The laughter of other, more seasoned, authors ripples through the cables to my fingers. But it seemed innocent at the time. Why wouldn’t I want to share the excitement of creating new worlds and the characters that inhabit them? Who better to support this quixotic quest than the ones who love me the most?

With hindsight, those were the wrong thoughts. Instead, I should have wondered how I’d hold up under a constant barrage of questions like:

Am I a character in  the story?

It doesn’t have any naughty language, does it?

When can I read it?

Why is it taking so long?

You’d think I’d welcome the interest. And, to be honest, I do. But it comes with a significant downside—performance pressure.

No, performance pressure isn’t relegated to the bedroom or athletic field (as an aside, are those two really different?). For me, facing constant questions about my writing slows down the work. I start second guessing every sentence. The anxiety it produces is overwhelming.

I know anxiety can be turned into a positive energy that motivates and drives you to optimal performance.

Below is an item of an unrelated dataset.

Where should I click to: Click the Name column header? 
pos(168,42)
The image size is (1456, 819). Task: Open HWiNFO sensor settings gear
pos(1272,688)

But I’m not there yet. Instead, I start worrying about my process.

Why don’t I crank out stories at a quicker pace?

Do I have enough skill to produce a novel that grips the reader?

Is writing what I’m meant to do?

If I’d been smart and kept my writing on the down-low, I could putz away at my leisure. I’d write when I felt like writing, stare out of the window when I didn’t, and let the story develop in my head until it demanded to appear on the page. Add in sipping mint juleps on the veranda and you have the idyllic life.

Or, maybe not. Without the pressure to perform, to get the book finished and in print, I might never write a single word. After all, I’m a procrastinator. My skills in napping and daydreaming can’t be challenged.

But I don’t have that luxury. My friends are waiting for the story. And even when they don’t verbalize it, I can see the anticipation in their eyes.

So perhaps it wasn’t a mistake to blab about my ambitions. Instead of trying to kill me, as I sometimes claim, my brain knew I needed an external force to push me towards my goal.

Because who wants to disappoint their friends?